智能体需要根据当前状态选择适当的动作,以最大化其获得的奖励。在Taxi环境中,通常设定了一些规则来奖励或惩罚智能体的行为,例如成功接送乘客会获得奖励,而执行无效动作(如试图在没有乘客的情况下放下乘客)则会受到惩罚。
1.Gym库里出租车调度问题
在5*5的网格世界中有四个指定位置,分别由R(ed)、G(reen)、Y(ellow)和B(lue)表示(见代码12-20行)。当episode开始时,出租车在一个随机的广场上出发,乘客在一个任意的位置。出租车开到乘客的位置,接乘客,开到乘客的目的地(四个指定位置中的另一个),然后下车。乘客下车后,这一episode就结束了
- 出租车的位置随机
- 乘客初始位置四选一
- episode:接乘客-送乘客,完成一轮
状态空间
状态是由出租车的位置、乘客的位置(包括乘客是否在出租车中)以及目的地的位置这三个因素共同决定的。
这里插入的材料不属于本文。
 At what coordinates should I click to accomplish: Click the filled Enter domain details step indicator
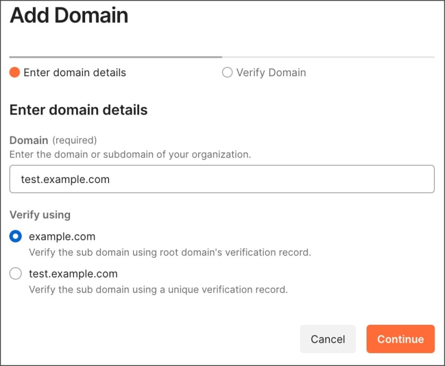pyautogui.click(x=16, y=73)

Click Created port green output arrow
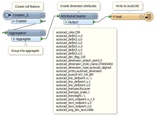(42, 21)
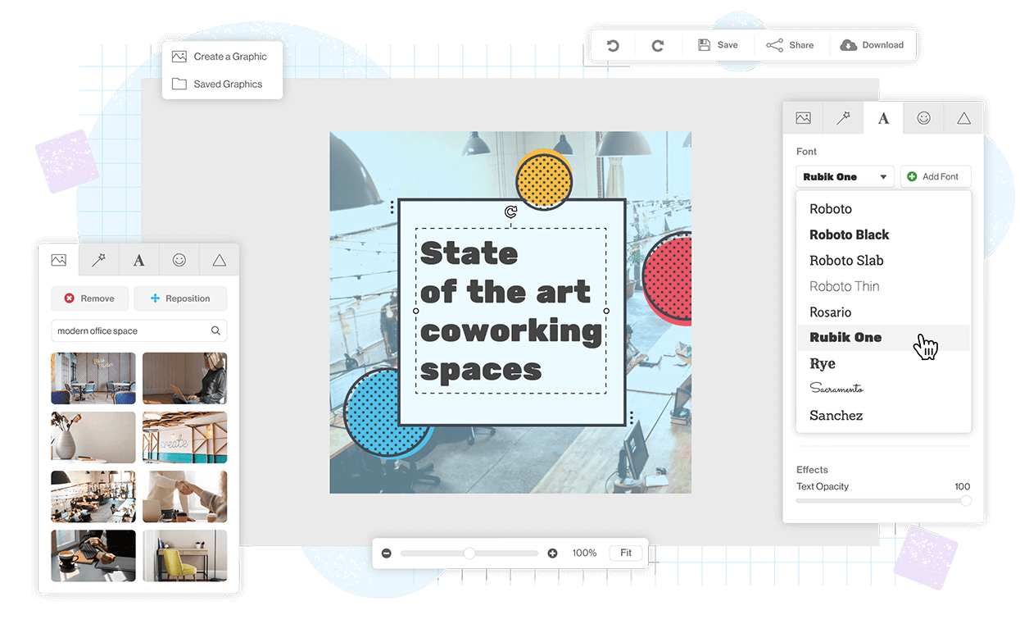Click the search magnifier in the image search field

[215, 330]
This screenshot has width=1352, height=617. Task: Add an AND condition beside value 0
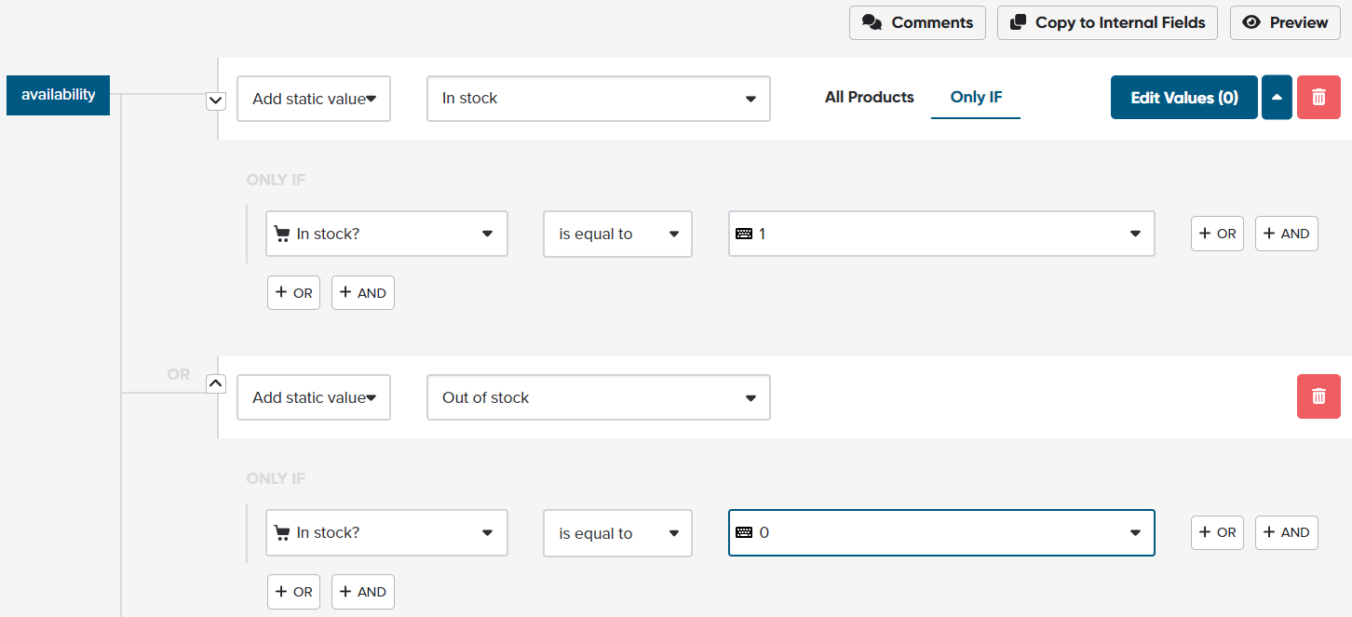1286,532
- 出租车的位置:出租车可以在一个5x5的方格地图上移动,因此有25个可能的位置。
- 乘客的位置:乘客可以位于四个出租车停靠点中的任意一个,或者已经在出租车上。因此,乘客有5个可能的位置(4个停靠点+1个在出租车上的状态)。
- 目的地的位置:乘客的目的地可以是四个停靠点中的任意一个,因此有4个可能的目的地。
三个因素可以组合成的总状态数为:
25(出租车位置)× 5(乘客位置)× 4(目的地位置)= 500个状态
env.observation_space
# 输出:Discrete(500)
env.observation_space.n
# 输出:500
每一个状态都可以用一个四元组 (taxi_row, taxi_col, passenger_location, destination) 来表示,其中:
- taxi_row 和 taxi_col 分别表示出租车在地图上的行和列位置(取值范围为0到4)。—int型变量
- passenger_location 表示乘客的位置,取值范围为0到4,其中0到3表示乘客在四个停靠点中的位置,4表示乘客已经在出租车上。—int型变量
- 0: R(ed)
- 1: G(reen)
- 2: Y(ellow)
- 3: B(lue)
- 4: in taxi
- destination 表示目的地的位置,取值范围为0到3,对应四个停靠点。—int型变量
- 0: R(ed)–>(0,0)
- 1: G(reen)–>(0,4)
- 2: Y(ellow)–>(4,0)
- 3: B(lue)—>(4,3)
A. state的encode
见代码210~219
潜在缺点是它假设了所有位置索引都是独立的,并且可以通过简单的数学运算组合在一起。这可能在某些情况下导致状态空间的浪费(例如,当某些位置组合在实际上是不可能的时候)或不够直观(因为编码后的整数不直接反映环境的物理布局)。然而,对于强化学习算法来说,只要编码是一致的,并且能够覆盖所有可能的状态,这种方法通常是可行的。
B. state的decode
见代码221~231
C.代码测试
import gym
env = gym.make('Taxi-v3')
state = env.reset() #初始化状态,随机
print(state)
#taxi_row, taxi_col, pass_loc, dest_idx = env.unwrapped.decode(state)#报错,提示输入'int',not'tuple'
taxi_row, taxi_col, pass_loc, dest_idx = env.unwrapped.decode(188)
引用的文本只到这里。